The Greens' election policies include a plan to make Kiwis with a net worth greater than $1 million, pay 1 per cent of their wealth above $1m to the Government as a tax.
Those worth more than $2m would pay 2 per cent of their wealth above $2m as tax.
Greens MP Julie Anne Genter today told a small business panel discussion the tax policy was a "bottom line" condition that must be met for her party to join into a second Coalition government with Labour.
However, Revenue Minister Stuart Nash quickly rejected the idea, saying Labour would not be introducing a wealth tax.
"[A wealth tax was] off the table," he said.
The contradictory positions have thrown added uncertainty over the election, as tax policy is a key weapon wielded by Opposition parties.
Should Labour be unable to win enough votes to govern alone, today's comments raise the prospect that either Labour or the Greens would need to compromise on their stated positions in order to form a Government.
NZ First MP Fletcher Tabuteau said Genter's comments showed why the prospect of Labour and the Greens governing by themselves - without the checks and balances provided by NZ First - was "frightening".
"We've proven ourselves in this last Government, we've achieved an immense amount of work, and what we're saying is we've stopped some nonsensical rubbish as well," he said.
"And this wealth tax is an example of that. And we've made that clear. No new taxes."
National MP Andrew Bayly called the Greens' policy absurd.
"The big issue for New Zealanders, if in fact [the Greens] are around the negotiating table, is that [the Greens] do want to push policy like this, and that is the most dangerous thing," he said.
Simon Court, from the Act Party, said the comments showed what was in store for voters if they voted for either Labour or Greens.
"What we're hearing from the Labour and the Greens Party is that your money is actually their money," he said.
Genter defended the wealth tax, saying it would only affect the wealthiest 6 per cent of Kiwis.
"Any sensible economist knows that we cannot carry on with the status quo. There is a tiny percentage of New Zealanders that would be affected by this tax - they are the top 6 per cent wealthiest New Zealanders," Genter said.
"It's not an individual who owns a $2m house and has a $1.5m mortgage.

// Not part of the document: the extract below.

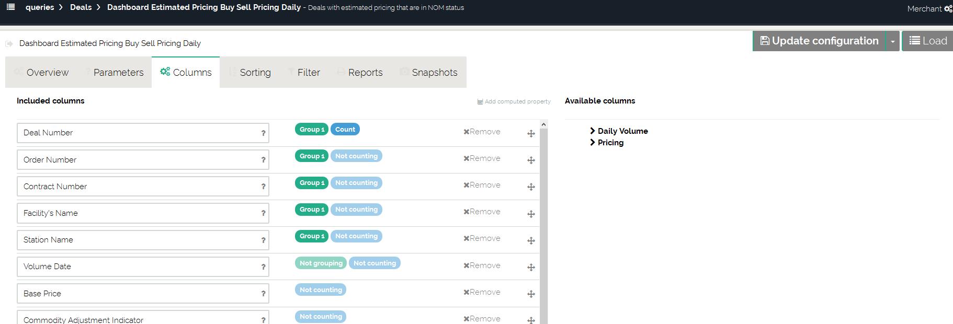
Task: Click the Load button
Action: [928, 41]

"Tax reform has to be a bottom line. This country is not going to be better off if we continue to allow the wealthiest people and the wealthiest New Zealanders to accumulate more and more wealth."
The wealth tax would work by levying one cent in the dollar on "net assets worth over $1 million" and two cents in the dollar for net assets over $2 million.
The new tax would only apply to the value above those thresholds and would discount the value of, for example, mortgages held by landlords owning a suite of rental properties.
Household goods, including cars, that were worth less than $50,000 would be exempt from the calculation.
However, Labour's Nash said Finance Minister Grant Robertson had ruled out imposing any wealth tax.
"As the Revenue Minister, I have had a look at a wealth tax and I think it is very, very difficult to implement," he said.
"It's on unrealised gains, which make it very difficult for people to pay who are asset rich, cashflow poor."
The debate came as part of the Small Business General Election Discussion organised by MYOB to provide small and medium businesses the opportunity to hear from key representatives of each major political party on how they plan to help them recover from the economic pain caused by Covid-19.